We hypothesize that improvement in local and global myocardial functions will be obtained by pacing the weak ischemic regions, since pacing decreases the generated external work and energy consumption at the pacing site. This will decrease the workload of these weaker sites and increase the preload of the distal normal myocardium.
The study aims to test the local and global short term effects of the opposing strategies: pacing at the lateral wall, the last activated site, as is done currently, or at the ischemic site.
Methods: Myocardial infarction was created in the anteroseptal region, in open chest sheep (n=8) by ligation of a large marginal coronary artery. Local (pressure-length loop) and global LV (external work [EW]) functions were measured during: i) normal sinus activation without pacing, ii) anteroseptal pacing or iii) lateral pacing. Cardiac function was assessed at baseline, before the coronary occlusion and after reaching a stable overt myocardial infarction.
Results: At baseline, pacing on either site didn't significantly affect the global EW. However, vast decrease in the anteroseptal work was observed during local pacing (p=.0001). Anteroseptal infarction decreased the local work and yielded post-systolic shortening where the ischemic region generated active work during diastole. In ischemia, anteroseptal pacing presented two favorable effects; It significantly decreased the work of the ischemic region (p<.005) while the lateral pacing showed no effect on the ischemic region. Furthermore, pacing the ischemic region diminished PSS-work (p<.02).

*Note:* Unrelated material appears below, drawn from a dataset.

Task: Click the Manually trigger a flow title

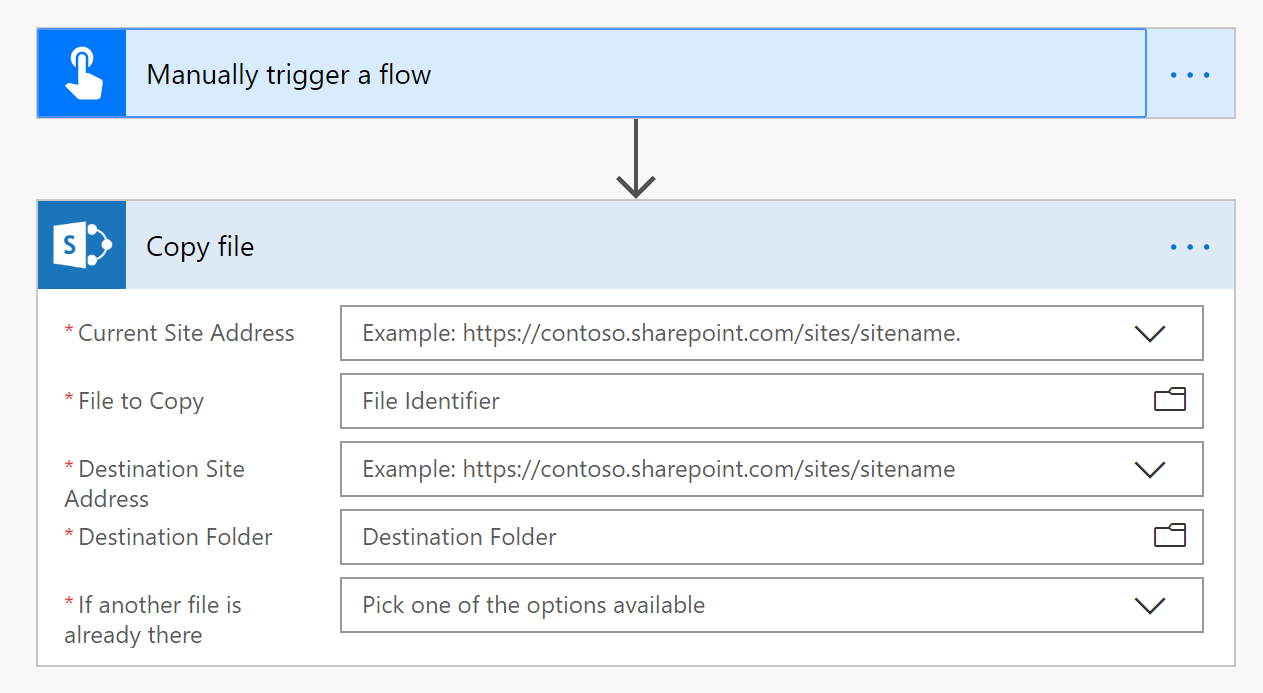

Conclusions: Pacing the ischemic region decreases the entire work generated by this region and eliminates its PSS-work. Workload redistribution is achievable, by reducing the work of weaker areas while preserving the global heart function. The novel approach presents two advantages that may promote myocardial reverse remodeling and elongate patient survival: It improves the balance between the regional mechanical demands and regional energy supply or energetic capabilities, and improves cardiac diastolic function by reducing the wasted PSS-work. This study introduces the concept of “energetic synchronization” rather than the conventional electrical or mechanical synchronization.